(Stored items)
- - -
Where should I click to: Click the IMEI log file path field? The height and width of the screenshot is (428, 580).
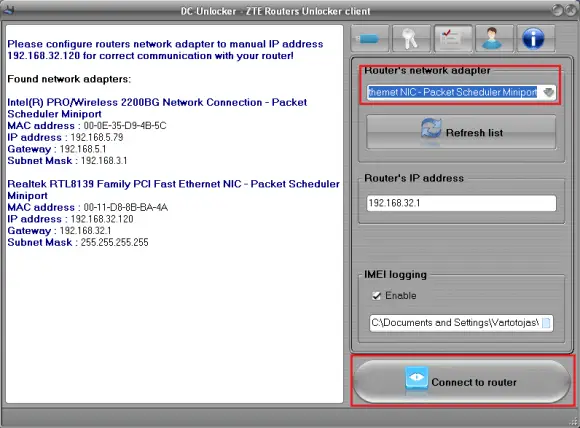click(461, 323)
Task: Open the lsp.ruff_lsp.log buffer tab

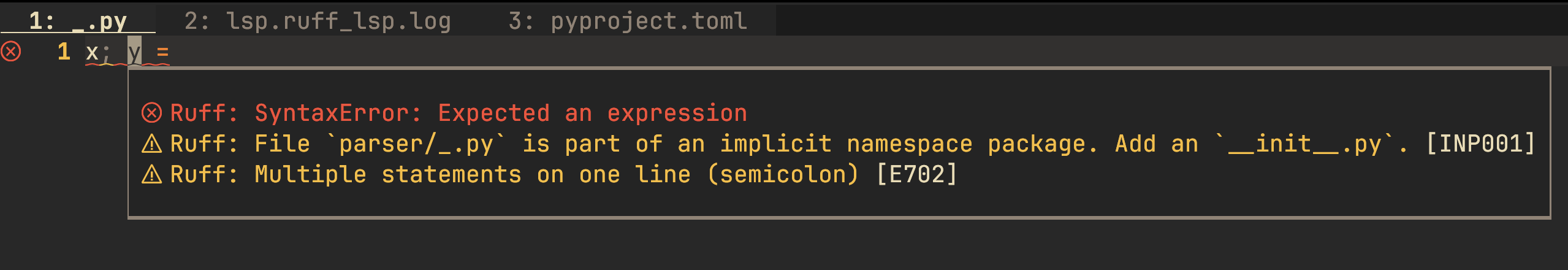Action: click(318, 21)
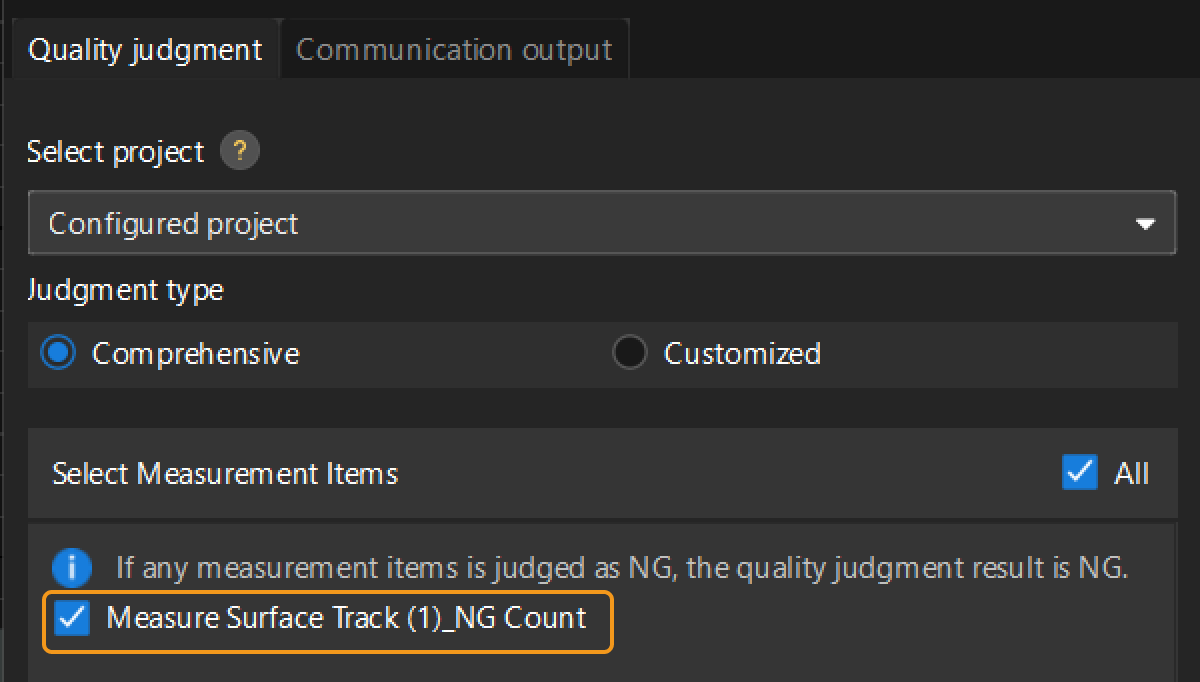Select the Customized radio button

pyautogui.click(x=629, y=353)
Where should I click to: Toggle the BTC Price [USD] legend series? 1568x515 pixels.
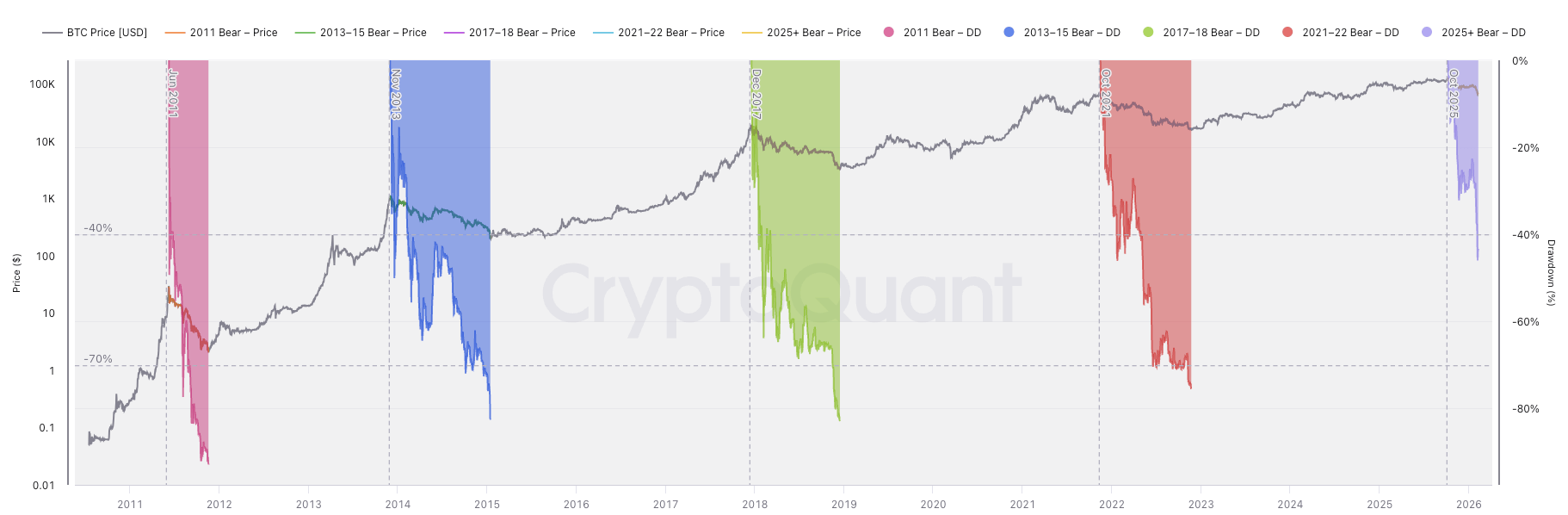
- - -
# TRY IT:
Copy out the entries above in full and exactly, skipping every picture.

# SOLUTION FOR THIS PROBLEM:
Where should I click to: Click the IMEI log file path field? The height and width of the screenshot is (428, 580).
click(461, 323)
Task: Open the lsp.ruff_lsp.log buffer tab

Action: click(318, 21)
Select the Customized radio button

pyautogui.click(x=629, y=353)
Where should I click to: Toggle the BTC Price [USD] legend series? 1568x515 pixels.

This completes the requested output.